Corpo inadatto (ma ci lavora bene)

di Jest, alle 19:35

A volte, durante le telecronache, a Sandro Piccinini scappano frasi tipo: “….lavora bene con il corpo”. Lui sta parlando di Gattuso o magari di Nedved, ma a noi viene subito in mente (con rimpianto) Moana Pozzi. Eppure ha ragione Piccinini, malgrado appaia banale: nel calcio e nello sport il lavoro con il corpo è la cosa da guardare, è la cosa di cui stupirsi.

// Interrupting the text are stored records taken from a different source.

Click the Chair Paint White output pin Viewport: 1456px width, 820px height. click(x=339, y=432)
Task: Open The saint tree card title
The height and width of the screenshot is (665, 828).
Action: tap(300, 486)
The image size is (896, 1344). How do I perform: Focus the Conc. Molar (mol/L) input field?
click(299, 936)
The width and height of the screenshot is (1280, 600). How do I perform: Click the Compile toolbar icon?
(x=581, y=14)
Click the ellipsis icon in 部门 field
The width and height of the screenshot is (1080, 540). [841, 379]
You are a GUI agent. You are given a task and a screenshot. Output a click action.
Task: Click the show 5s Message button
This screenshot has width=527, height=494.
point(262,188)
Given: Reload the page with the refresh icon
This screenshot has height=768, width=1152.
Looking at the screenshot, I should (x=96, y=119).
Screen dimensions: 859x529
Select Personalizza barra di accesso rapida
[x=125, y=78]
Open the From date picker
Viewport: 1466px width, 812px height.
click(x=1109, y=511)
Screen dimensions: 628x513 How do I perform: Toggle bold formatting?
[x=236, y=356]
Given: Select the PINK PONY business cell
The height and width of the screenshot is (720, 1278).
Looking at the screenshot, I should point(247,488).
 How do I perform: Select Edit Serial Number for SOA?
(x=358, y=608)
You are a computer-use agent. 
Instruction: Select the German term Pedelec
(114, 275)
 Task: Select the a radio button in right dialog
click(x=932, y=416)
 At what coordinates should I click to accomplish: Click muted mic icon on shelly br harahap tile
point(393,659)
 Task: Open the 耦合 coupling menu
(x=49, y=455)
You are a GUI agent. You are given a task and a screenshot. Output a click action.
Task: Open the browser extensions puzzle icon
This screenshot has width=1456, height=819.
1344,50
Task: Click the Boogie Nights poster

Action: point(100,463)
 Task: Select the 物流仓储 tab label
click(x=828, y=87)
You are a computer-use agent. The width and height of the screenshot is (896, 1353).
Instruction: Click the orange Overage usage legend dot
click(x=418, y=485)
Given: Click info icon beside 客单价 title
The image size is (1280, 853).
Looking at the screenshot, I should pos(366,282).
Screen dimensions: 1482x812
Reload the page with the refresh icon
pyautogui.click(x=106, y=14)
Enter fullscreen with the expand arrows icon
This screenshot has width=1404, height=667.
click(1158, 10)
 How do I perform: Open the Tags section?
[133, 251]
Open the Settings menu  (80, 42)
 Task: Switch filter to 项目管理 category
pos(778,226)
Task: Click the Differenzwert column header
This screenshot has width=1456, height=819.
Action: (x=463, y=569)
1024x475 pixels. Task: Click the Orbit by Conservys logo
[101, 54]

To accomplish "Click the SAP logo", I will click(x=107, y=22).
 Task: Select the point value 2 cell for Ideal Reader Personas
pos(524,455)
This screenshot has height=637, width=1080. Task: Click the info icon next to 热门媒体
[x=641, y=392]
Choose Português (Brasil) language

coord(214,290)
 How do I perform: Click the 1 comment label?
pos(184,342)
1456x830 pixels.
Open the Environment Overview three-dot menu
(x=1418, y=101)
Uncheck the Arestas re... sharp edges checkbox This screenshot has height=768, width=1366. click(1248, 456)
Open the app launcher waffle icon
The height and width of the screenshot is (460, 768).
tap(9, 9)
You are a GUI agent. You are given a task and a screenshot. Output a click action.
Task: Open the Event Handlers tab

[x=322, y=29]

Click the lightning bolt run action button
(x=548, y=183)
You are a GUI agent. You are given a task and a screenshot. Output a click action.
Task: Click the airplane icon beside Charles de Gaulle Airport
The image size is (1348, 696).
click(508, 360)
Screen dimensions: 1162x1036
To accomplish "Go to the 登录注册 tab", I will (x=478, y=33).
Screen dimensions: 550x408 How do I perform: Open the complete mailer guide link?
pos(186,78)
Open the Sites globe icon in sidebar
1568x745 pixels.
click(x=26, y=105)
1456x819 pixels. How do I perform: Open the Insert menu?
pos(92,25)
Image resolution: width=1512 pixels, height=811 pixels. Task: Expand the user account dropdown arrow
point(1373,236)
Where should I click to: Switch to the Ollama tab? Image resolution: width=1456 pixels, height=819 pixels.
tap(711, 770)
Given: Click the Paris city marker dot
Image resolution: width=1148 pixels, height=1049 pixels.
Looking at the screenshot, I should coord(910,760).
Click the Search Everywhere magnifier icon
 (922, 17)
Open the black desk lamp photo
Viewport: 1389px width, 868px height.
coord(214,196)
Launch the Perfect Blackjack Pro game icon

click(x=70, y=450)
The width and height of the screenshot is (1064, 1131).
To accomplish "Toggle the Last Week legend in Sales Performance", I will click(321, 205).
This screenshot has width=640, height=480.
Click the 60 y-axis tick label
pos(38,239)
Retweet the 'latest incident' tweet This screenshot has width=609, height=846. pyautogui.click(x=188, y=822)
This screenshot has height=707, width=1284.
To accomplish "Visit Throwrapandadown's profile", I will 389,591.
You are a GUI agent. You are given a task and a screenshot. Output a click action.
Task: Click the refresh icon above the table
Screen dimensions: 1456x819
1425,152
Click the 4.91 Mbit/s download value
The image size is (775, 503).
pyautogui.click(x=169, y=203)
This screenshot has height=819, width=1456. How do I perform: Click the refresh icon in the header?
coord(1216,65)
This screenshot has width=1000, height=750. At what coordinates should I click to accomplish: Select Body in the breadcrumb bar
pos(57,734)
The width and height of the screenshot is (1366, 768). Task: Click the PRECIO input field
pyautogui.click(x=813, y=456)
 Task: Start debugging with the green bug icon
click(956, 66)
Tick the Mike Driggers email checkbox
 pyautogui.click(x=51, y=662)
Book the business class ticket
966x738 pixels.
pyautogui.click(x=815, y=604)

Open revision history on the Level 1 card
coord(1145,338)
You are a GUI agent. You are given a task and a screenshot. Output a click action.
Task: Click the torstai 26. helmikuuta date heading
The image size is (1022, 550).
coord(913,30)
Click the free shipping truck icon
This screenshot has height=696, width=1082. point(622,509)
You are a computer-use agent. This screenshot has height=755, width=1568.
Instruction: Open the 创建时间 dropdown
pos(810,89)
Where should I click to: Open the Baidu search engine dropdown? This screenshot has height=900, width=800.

Soprattutto quando il corpo è inadatto, quando combatte la forza di gravità e lascia le sue impronte, indelebili come quelle di Armstrong sui Pirenei (o era sulla Luna?). Sarà perché nel football non importa essere grassi magri alti o bassi, se sei buono sei buono, il piede comanda e il resto è al servizio. Capita che uno ti dica: ho smesso presto, non avevo il fisico. Balle. Zico non aveva il fisico, gliel’hanno costruito, senza flebo, a furia di impastarlo. E alla fine non è mica venuto granchè. Ma a Zico per devastare la partita serviva giusto la forza dei 90 minuti.

Marco Van Basten, detto il Cigno di Utrecht, aveva un fisico da indossatrice nordica. Culo alto, gambe chilometriche. Eppure lo guardavi e ti chiedevi il senso degli altri, degli avversari. Ma di testa, pur essendo un palo della luce, mica ci prendeva tanto. Gerd Muller, alto la metà di Van Basten, era dotato di un’elevazione prodigiosa. I suoi gol, più ancora del suo fisico, erano scherzi della natura. La biomeccanica è la meno esatta delle scienze. Altrimenti non si spiegherebbe perché un un discobolo ciccione ukraino di un quintale e mezzo, se messo sui blocchi di partenza dei 100 metri, brucerebbe Maurice Green. Certo, al ventunesimo metro cadrebbe sulla pista creando un immenso cratere, ma in quei 20 metri nessun uomo da 10 secondi lo batterebbe.
La biomeccanica sostiene anche l’impossibilità di ottenere risultati decenti correndo impettiti a busto rigido. Vaglielo a spiegare a Michael Johnson: negli ultimi cento di un 400 gli avversari annaspano, lui procede a velocità di crociera: quella di un off-shore.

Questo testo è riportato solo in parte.